Scientists in U.K. to Begin Genetic Experiments on Human Embryos

It sounds like something out of a science fiction novel, but there has been a great advancement in the world of healthcare science. Great Britain’s Human Fertilisation and Embryology Authority has accepted a research grant by the Francis Crick Institute that will allow scientists to do experiments that edit genes within human embryos.

These experiments will look at editing the DNA of humans in the earliest stages of life: the first week, during which time newly fertilized eggs increase from a single cell to a group of around 250. Such research has already begun using the embryos of other species, but this will be the first such trials with human cells.

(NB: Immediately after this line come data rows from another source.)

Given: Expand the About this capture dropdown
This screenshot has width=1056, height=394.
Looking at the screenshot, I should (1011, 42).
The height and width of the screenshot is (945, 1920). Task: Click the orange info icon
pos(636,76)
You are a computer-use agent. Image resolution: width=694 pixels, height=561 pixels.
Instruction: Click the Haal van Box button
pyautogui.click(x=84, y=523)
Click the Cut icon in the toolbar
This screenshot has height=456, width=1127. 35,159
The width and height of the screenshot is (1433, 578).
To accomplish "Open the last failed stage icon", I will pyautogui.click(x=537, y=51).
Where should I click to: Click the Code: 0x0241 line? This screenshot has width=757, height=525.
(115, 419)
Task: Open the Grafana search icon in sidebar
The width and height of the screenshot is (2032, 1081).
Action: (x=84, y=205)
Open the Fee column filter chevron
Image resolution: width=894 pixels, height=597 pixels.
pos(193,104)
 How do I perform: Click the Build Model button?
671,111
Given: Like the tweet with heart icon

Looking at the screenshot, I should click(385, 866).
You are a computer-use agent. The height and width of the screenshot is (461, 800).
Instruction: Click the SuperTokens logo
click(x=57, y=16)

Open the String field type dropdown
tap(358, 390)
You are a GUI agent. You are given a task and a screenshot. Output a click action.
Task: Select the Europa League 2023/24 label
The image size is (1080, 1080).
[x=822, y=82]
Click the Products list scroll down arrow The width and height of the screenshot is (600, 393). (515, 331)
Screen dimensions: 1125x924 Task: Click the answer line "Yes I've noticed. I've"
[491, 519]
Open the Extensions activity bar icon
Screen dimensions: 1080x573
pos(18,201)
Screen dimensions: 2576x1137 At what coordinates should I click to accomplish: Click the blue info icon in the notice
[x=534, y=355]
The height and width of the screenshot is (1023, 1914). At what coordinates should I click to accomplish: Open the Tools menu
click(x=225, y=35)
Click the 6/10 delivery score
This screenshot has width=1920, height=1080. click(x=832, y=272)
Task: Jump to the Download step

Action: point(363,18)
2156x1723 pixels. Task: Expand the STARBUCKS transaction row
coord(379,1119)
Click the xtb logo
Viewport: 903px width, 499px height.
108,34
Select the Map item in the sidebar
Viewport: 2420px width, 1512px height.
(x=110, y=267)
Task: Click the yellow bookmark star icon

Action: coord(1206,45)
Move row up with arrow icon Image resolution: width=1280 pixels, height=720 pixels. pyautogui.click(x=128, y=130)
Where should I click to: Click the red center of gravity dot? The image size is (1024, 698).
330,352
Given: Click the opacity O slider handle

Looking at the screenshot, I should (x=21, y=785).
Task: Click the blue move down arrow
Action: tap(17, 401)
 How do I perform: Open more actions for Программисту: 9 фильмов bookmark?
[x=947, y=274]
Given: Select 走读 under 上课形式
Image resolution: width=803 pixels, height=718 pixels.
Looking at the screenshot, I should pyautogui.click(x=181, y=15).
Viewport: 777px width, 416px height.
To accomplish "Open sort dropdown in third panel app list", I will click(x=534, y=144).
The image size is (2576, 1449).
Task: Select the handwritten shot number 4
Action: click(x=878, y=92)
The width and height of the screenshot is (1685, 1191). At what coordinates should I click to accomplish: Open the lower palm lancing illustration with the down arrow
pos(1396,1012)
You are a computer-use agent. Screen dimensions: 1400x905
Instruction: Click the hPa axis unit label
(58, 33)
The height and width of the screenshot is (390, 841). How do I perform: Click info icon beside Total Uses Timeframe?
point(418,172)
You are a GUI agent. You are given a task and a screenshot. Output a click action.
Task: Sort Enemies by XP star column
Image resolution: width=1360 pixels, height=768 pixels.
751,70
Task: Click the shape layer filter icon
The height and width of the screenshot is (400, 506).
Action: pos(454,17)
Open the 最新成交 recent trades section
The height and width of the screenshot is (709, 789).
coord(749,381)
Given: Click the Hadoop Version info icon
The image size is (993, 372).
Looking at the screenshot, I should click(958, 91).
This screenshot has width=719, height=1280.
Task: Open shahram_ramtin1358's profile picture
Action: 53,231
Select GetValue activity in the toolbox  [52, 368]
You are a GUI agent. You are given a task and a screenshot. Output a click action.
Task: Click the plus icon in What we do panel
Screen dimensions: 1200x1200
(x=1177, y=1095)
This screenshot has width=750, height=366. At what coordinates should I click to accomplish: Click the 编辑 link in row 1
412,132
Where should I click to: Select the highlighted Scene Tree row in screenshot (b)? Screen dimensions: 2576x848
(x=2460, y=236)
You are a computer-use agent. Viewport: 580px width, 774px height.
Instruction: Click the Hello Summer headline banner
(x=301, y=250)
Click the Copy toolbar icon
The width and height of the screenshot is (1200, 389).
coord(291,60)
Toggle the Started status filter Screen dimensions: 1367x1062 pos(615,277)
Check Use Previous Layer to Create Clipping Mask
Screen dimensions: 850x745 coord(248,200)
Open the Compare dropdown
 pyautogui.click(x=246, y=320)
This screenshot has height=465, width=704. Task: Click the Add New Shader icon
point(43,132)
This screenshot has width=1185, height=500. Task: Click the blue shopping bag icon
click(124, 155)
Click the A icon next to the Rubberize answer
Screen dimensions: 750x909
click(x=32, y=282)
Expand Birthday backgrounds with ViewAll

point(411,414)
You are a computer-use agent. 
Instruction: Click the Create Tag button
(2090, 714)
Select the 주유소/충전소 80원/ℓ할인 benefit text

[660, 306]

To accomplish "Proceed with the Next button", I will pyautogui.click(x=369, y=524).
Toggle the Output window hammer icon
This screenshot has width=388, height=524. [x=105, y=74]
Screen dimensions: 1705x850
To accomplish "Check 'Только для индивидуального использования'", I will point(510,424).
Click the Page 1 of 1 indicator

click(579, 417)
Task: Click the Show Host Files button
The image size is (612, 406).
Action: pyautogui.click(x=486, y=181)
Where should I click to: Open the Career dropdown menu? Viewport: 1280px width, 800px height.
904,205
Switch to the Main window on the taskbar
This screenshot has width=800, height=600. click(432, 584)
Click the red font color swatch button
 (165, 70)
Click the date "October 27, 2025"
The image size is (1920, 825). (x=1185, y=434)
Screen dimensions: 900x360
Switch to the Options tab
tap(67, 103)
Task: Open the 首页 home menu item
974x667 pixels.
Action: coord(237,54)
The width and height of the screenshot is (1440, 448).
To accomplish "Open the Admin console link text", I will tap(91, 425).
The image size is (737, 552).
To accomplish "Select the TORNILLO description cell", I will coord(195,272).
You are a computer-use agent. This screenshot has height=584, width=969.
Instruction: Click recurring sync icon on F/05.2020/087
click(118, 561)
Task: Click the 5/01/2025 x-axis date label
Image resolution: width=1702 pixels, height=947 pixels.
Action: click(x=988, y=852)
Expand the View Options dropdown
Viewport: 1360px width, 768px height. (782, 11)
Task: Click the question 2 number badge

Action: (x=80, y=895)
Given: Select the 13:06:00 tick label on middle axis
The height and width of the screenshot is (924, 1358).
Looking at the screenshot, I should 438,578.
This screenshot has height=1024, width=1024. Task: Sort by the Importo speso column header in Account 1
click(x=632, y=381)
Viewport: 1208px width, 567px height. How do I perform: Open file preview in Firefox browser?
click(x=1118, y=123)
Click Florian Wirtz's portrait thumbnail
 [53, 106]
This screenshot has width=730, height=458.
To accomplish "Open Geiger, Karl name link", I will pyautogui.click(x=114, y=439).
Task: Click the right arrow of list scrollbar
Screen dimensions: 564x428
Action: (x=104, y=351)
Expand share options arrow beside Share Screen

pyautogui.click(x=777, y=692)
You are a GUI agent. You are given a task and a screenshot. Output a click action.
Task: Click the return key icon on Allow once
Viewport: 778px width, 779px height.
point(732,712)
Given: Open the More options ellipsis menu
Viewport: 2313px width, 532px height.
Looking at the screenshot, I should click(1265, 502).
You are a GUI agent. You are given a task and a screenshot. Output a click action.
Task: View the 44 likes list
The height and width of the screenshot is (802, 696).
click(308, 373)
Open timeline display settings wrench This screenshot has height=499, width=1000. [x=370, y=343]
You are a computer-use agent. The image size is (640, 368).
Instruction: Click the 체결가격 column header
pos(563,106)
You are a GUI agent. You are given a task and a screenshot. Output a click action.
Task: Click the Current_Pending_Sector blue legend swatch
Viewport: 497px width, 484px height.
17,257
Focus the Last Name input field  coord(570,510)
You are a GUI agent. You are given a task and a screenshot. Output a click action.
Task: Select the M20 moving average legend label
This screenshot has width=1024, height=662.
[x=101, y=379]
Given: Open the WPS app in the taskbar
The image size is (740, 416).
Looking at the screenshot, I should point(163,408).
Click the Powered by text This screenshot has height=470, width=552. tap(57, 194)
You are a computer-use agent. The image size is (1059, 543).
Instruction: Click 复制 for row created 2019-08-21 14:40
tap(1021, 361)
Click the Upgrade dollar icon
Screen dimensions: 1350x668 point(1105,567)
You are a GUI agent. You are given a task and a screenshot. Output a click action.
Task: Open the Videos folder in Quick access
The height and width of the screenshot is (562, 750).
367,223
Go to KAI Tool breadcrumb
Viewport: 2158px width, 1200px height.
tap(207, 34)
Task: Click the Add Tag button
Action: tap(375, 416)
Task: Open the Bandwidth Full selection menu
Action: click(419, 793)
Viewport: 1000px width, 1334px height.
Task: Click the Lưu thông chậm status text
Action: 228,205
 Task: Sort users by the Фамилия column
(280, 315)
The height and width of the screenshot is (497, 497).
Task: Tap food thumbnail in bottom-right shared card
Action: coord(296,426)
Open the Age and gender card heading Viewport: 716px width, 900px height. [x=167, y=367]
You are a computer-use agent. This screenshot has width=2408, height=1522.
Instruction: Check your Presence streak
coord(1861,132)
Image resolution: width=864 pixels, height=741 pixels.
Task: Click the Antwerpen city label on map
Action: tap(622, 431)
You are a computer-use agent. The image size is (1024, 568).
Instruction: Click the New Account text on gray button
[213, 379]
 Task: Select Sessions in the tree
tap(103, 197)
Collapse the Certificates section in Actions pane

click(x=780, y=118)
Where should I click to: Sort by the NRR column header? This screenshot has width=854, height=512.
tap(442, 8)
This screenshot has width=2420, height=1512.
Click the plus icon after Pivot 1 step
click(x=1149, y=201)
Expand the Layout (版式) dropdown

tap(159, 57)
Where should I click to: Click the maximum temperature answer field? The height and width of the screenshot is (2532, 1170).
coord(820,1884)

Sarah Norcross, director of the Progress Educational Trust, called the grant approval “a victory for level-headed regulation over moral panic.” It is important to note that it is still highly illegal for these genetically modified embryos to be implanted into a woman; they are for research purposes only.

The purpose of this research will yield immediate insight into the early development of human embryos as well as the factors that contribute to miscarriages. But Ronald Green, a professor at Dartmouth College who formerly served on a human embryo research panel for the National Institute of Health, sees another eventual end to this development. “By the end of this century, I am absolutely confident that we will have the tools for someone with the means to use this information to change the child they can have through this process,” he says.

While the United States does not currently allow genetic experimentation on human embryos, it is possible that this landmark development in Britain will lead the United States to reconsider. Either way, these new developments in technology will lead to a fascinating time for science and the discussion of ethics.